* YOUR GOAL: Reproduce each of the records below exactly, line for line, with no changes.

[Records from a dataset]

----

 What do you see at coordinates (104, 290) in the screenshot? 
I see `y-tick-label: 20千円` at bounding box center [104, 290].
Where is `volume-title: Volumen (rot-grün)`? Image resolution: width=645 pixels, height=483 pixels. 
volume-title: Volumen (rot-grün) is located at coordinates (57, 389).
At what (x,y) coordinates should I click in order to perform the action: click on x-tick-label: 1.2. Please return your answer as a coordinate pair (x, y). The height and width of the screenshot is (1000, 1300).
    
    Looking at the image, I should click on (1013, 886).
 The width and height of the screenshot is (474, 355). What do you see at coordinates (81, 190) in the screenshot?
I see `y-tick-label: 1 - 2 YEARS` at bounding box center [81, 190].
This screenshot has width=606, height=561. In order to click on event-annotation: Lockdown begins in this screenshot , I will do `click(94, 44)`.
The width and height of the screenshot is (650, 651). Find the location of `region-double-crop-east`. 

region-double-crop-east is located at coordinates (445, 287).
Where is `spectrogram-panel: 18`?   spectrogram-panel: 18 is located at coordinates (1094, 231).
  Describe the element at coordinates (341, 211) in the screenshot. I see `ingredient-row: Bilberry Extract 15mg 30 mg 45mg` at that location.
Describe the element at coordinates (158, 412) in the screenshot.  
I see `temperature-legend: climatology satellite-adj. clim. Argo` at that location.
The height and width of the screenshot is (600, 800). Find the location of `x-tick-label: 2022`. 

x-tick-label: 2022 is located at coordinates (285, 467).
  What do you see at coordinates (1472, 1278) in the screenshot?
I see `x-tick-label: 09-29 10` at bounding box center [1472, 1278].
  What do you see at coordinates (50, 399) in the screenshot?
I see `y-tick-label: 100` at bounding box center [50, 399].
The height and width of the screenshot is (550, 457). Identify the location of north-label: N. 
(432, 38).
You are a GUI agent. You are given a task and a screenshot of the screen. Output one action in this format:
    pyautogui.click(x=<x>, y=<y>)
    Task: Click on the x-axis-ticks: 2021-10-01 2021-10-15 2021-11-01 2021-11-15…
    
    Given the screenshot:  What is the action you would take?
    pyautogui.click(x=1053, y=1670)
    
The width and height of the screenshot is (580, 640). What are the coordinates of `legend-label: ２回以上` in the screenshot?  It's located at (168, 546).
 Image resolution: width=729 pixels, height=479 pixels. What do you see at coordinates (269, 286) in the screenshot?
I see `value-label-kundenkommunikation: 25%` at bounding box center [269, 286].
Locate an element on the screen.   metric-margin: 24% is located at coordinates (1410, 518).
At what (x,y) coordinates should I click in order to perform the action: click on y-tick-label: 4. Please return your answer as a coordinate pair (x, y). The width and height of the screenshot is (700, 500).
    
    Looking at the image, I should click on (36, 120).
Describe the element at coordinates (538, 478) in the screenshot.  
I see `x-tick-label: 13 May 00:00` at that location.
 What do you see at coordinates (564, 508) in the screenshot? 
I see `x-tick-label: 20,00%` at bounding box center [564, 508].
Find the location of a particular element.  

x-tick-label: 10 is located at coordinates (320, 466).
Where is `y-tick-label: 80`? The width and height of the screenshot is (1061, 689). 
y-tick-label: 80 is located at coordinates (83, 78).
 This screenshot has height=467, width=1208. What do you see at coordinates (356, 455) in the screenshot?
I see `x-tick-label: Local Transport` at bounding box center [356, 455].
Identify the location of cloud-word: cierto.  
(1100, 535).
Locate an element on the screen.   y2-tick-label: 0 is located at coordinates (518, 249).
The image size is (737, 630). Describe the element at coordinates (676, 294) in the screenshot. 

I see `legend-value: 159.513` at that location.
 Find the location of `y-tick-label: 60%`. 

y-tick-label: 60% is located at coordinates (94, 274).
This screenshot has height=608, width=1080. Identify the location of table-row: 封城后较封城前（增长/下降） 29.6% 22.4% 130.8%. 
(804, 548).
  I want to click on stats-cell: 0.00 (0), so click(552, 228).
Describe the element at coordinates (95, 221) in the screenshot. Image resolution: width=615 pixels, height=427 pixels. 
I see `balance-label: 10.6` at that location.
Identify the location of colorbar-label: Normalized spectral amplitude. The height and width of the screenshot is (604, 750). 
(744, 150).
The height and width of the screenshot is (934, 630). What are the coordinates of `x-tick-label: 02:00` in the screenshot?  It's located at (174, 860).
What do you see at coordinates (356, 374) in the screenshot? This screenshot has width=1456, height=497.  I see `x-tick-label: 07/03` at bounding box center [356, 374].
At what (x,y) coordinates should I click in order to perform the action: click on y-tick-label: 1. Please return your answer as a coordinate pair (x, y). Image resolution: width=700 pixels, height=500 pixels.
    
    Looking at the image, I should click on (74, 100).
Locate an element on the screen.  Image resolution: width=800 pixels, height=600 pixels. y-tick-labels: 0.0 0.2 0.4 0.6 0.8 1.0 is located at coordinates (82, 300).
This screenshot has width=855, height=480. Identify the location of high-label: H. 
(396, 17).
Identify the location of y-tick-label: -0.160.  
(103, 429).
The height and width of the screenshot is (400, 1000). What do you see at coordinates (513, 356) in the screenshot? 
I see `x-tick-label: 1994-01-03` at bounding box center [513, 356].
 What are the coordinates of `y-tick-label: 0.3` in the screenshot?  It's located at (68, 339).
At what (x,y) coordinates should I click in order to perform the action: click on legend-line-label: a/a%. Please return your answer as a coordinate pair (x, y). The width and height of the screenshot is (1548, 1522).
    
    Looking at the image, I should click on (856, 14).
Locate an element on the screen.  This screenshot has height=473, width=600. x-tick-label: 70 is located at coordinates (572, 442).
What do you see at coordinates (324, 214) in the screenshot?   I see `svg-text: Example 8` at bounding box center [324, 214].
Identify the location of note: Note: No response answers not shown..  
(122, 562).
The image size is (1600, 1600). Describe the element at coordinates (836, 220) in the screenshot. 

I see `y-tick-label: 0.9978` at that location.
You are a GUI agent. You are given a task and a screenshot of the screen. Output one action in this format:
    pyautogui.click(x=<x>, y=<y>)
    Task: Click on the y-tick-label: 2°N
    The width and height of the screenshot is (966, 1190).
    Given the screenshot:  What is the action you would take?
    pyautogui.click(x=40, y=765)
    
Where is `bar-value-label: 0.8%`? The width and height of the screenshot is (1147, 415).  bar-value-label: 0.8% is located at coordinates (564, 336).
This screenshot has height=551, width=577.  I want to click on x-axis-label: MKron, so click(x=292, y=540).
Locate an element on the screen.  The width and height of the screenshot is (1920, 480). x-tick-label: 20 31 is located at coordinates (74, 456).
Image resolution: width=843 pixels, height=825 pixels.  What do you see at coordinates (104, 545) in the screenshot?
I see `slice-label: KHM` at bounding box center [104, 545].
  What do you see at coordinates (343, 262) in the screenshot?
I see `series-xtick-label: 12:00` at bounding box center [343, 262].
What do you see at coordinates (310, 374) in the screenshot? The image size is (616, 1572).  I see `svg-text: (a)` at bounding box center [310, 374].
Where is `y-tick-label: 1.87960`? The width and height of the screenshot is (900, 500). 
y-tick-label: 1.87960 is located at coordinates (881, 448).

----

* COMPLETED TASK:
 What do you see at coordinates (104, 290) in the screenshot? 
I see `y-tick-label: 20千円` at bounding box center [104, 290].
Where is `volume-title: Volumen (rot-grün)`? Image resolution: width=645 pixels, height=483 pixels. 
volume-title: Volumen (rot-grün) is located at coordinates (57, 389).
At what (x,y) coordinates should I click in order to perform the action: click on x-tick-label: 1.2. Please return your answer as a coordinate pair (x, y). The height and width of the screenshot is (1000, 1300).
    
    Looking at the image, I should click on (1013, 886).
 The width and height of the screenshot is (474, 355). What do you see at coordinates (81, 190) in the screenshot?
I see `y-tick-label: 1 - 2 YEARS` at bounding box center [81, 190].
This screenshot has width=606, height=561. In order to click on event-annotation: Lockdown begins in this screenshot , I will do `click(94, 44)`.
The width and height of the screenshot is (650, 651). Find the location of `region-double-crop-east`. 

region-double-crop-east is located at coordinates (445, 287).
Where is `spectrogram-panel: 18`?   spectrogram-panel: 18 is located at coordinates (1094, 231).
  Describe the element at coordinates (341, 211) in the screenshot. I see `ingredient-row: Bilberry Extract 15mg 30 mg 45mg` at that location.
Describe the element at coordinates (158, 412) in the screenshot.  
I see `temperature-legend: climatology satellite-adj. clim. Argo` at that location.
The height and width of the screenshot is (600, 800). Find the location of `x-tick-label: 2022`. 

x-tick-label: 2022 is located at coordinates (285, 467).
  What do you see at coordinates (1472, 1278) in the screenshot?
I see `x-tick-label: 09-29 10` at bounding box center [1472, 1278].
  What do you see at coordinates (50, 399) in the screenshot?
I see `y-tick-label: 100` at bounding box center [50, 399].
The height and width of the screenshot is (550, 457). Identify the location of north-label: N. 
(432, 38).
You are a GUI agent. You are given a task and a screenshot of the screen. Output one action in this format:
    pyautogui.click(x=<x>, y=<y>)
    Task: Click on the x-axis-ticks: 2021-10-01 2021-10-15 2021-11-01 2021-11-15…
    
    Given the screenshot:  What is the action you would take?
    pyautogui.click(x=1053, y=1670)
    
The width and height of the screenshot is (580, 640). What are the coordinates of `legend-label: ２回以上` in the screenshot?  It's located at (168, 546).
 Image resolution: width=729 pixels, height=479 pixels. What do you see at coordinates (269, 286) in the screenshot?
I see `value-label-kundenkommunikation: 25%` at bounding box center [269, 286].
Locate an element on the screen.   metric-margin: 24% is located at coordinates (1410, 518).
At what (x,y) coordinates should I click in order to perform the action: click on y-tick-label: 4. Please return your answer as a coordinate pair (x, y). The width and height of the screenshot is (700, 500).
    
    Looking at the image, I should click on (36, 120).
Describe the element at coordinates (538, 478) in the screenshot.  
I see `x-tick-label: 13 May 00:00` at that location.
 What do you see at coordinates (564, 508) in the screenshot? 
I see `x-tick-label: 20,00%` at bounding box center [564, 508].
Find the location of a particular element.  

x-tick-label: 10 is located at coordinates (320, 466).
Where is `y-tick-label: 80`? The width and height of the screenshot is (1061, 689). 
y-tick-label: 80 is located at coordinates (83, 78).
 This screenshot has height=467, width=1208. What do you see at coordinates (356, 455) in the screenshot?
I see `x-tick-label: Local Transport` at bounding box center [356, 455].
Identify the location of cloud-word: cierto.  
(1100, 535).
Locate an element on the screen.   y2-tick-label: 0 is located at coordinates (518, 249).
The image size is (737, 630). Describe the element at coordinates (676, 294) in the screenshot. 

I see `legend-value: 159.513` at that location.
 Find the location of `y-tick-label: 60%`. 

y-tick-label: 60% is located at coordinates (94, 274).
This screenshot has height=608, width=1080. Identify the location of table-row: 封城后较封城前（增长/下降） 29.6% 22.4% 130.8%. 
(804, 548).
  I want to click on stats-cell: 0.00 (0), so click(552, 228).
Describe the element at coordinates (95, 221) in the screenshot. Image resolution: width=615 pixels, height=427 pixels. 
I see `balance-label: 10.6` at that location.
Identify the location of colorbar-label: Normalized spectral amplitude. The height and width of the screenshot is (604, 750). 
(744, 150).
The height and width of the screenshot is (934, 630). What are the coordinates of `x-tick-label: 02:00` in the screenshot?  It's located at (174, 860).
What do you see at coordinates (356, 374) in the screenshot? This screenshot has width=1456, height=497.  I see `x-tick-label: 07/03` at bounding box center [356, 374].
At what (x,y) coordinates should I click in order to perform the action: click on y-tick-label: 1. Please return your answer as a coordinate pair (x, y). Image resolution: width=700 pixels, height=500 pixels.
    
    Looking at the image, I should click on (74, 100).
Locate an element on the screen.  Image resolution: width=800 pixels, height=600 pixels. y-tick-labels: 0.0 0.2 0.4 0.6 0.8 1.0 is located at coordinates (82, 300).
This screenshot has width=855, height=480. Identify the location of high-label: H. 
(396, 17).
Identify the location of y-tick-label: -0.160.  
(103, 429).
The height and width of the screenshot is (400, 1000). What do you see at coordinates (513, 356) in the screenshot? 
I see `x-tick-label: 1994-01-03` at bounding box center [513, 356].
 What are the coordinates of `y-tick-label: 0.3` in the screenshot?  It's located at (68, 339).
At what (x,y) coordinates should I click in order to perform the action: click on legend-line-label: a/a%. Please return your answer as a coordinate pair (x, y). The width and height of the screenshot is (1548, 1522).
    
    Looking at the image, I should click on (856, 14).
Locate an element on the screen.  This screenshot has height=473, width=600. x-tick-label: 70 is located at coordinates (572, 442).
What do you see at coordinates (324, 214) in the screenshot?   I see `svg-text: Example 8` at bounding box center [324, 214].
Identify the location of note: Note: No response answers not shown..  
(122, 562).
The image size is (1600, 1600). Describe the element at coordinates (836, 220) in the screenshot. 

I see `y-tick-label: 0.9978` at that location.
You are a GUI agent. You are given a task and a screenshot of the screen. Output one action in this format:
    pyautogui.click(x=<x>, y=<y>)
    Task: Click on the y-tick-label: 2°N
    The width and height of the screenshot is (966, 1190).
    Given the screenshot:  What is the action you would take?
    pyautogui.click(x=40, y=765)
    
Where is `bar-value-label: 0.8%`? The width and height of the screenshot is (1147, 415).  bar-value-label: 0.8% is located at coordinates (564, 336).
This screenshot has height=551, width=577.  I want to click on x-axis-label: MKron, so click(x=292, y=540).
Locate an element on the screen.  The width and height of the screenshot is (1920, 480). x-tick-label: 20 31 is located at coordinates (74, 456).
Image resolution: width=843 pixels, height=825 pixels.  What do you see at coordinates (104, 545) in the screenshot?
I see `slice-label: KHM` at bounding box center [104, 545].
  What do you see at coordinates (343, 262) in the screenshot?
I see `series-xtick-label: 12:00` at bounding box center [343, 262].
What do you see at coordinates (310, 374) in the screenshot? The image size is (616, 1572).  I see `svg-text: (a)` at bounding box center [310, 374].
Where is `y-tick-label: 1.87960`? The width and height of the screenshot is (900, 500). 
y-tick-label: 1.87960 is located at coordinates (881, 448).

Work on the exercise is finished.